Di atas kereta tua yang berderu-deru diterjang waktu aku menanti disana di bangku tua penuh sobekan sambil memandang luaran yang penuh semu. Aku menanti juga segala ruang yang nyatanya penuh sesak hingga waktu melesat-lesat saja melewatinya di atas kereta tua yang penuh jerit tanda tanya Rasa-rasanya ingin kupecahkan jendela itu  jendela si kereta tua lalu, dapat pula kuberlari menjauhi penantian yang nyatanya  hanya mengoyak-ngoyak ruang kebeningan yang jauh-jauh hari telah dipenuhi basahnya syukur.

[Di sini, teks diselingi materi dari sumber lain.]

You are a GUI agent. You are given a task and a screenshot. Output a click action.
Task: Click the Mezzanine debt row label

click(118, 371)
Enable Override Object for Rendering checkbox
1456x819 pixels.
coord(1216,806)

Namun, bagaimana jika kereta ini nyatanya mempunyai sejuta kembaran  hingga hati yang mengemis-ngemis terbunuh sudah                                                                      Medan, 2012

Bukan Kali Pertama

Ini bukan kali pertama terinjak pucuk daun yang tadi pagi terpetik angin sang pucuk yang hendak meranjak naik Bukan pula kali pertama daun yang berguguran terinjak-injak sang daun yang rela ditiadakan tiadanya dia adalah awal kesuburan Sungguh ini bukan kali pertama!! yang kali pertama adalah ketidaktahuan akan manfaat sang daun ketidakmahutahuan akan segenap rasa sang daun Sungguh, ini bukan kali pertama!!                                         Medan, November 2014

Suatu Pagi

Hujan turun, genderangnya membasahi; tiap-tiap serpihan hitam menebarkan aroma-aroma yang meresap bersama rumput yang basah dan insekta bergeliat; Dia datang seumpama aroma rezeki; yang kadang dihujani pula rasa-rasa mencaci.  Langit kelabu, dihiasi pucuk-pucuk tua; yang enggan bergerak dan hanya bergemulai; Nanti hari tiada dapat diramal; walau beribu bintang telah terbaca; Hanya kali ini mengingati; Semua alam bernyanyi bertasbih; Lalu, enggankah diri ini?                                                                                                             Medan, 28 November 2011 Puisi ini dibuat di awal-awal bulan mengajar di Siti Hajar, karena masih beradaptasi dengan kondisi sekolah yang penuh perjuangan mengambil hati anak-anak dan sekaligus berjuang untuk tidak jatuh dalam persaingan.

Merasai

Bukan sekali ini saja kau merasai bahkan berpuluh-puluh permata engkau dapatkan. Terbuang sajak air mata, percuma. Untuk sementara kau coba hilangkan, karena dirimu punya privasi, untuk sementara? Kau telah coba merasai, katamu. Namun, rasa apa yang kau rasakan? Apakah hendak pula kau rasai, rasa anyir dan menjijikkan sebagai air hitam selokan. rasa lara dipanggang sebongkah bara api yang menghitam. Nyatanya kau dapat hilangkan segala rasa untuk sementara. Untuk sementara? rasanya, rasamu, rasaku, apakah hanya untuk sementara?                                                                 Medan, September 2011 Puisi ini ditulis karena perasaan kecewa dengan pemimpin di Indonesia.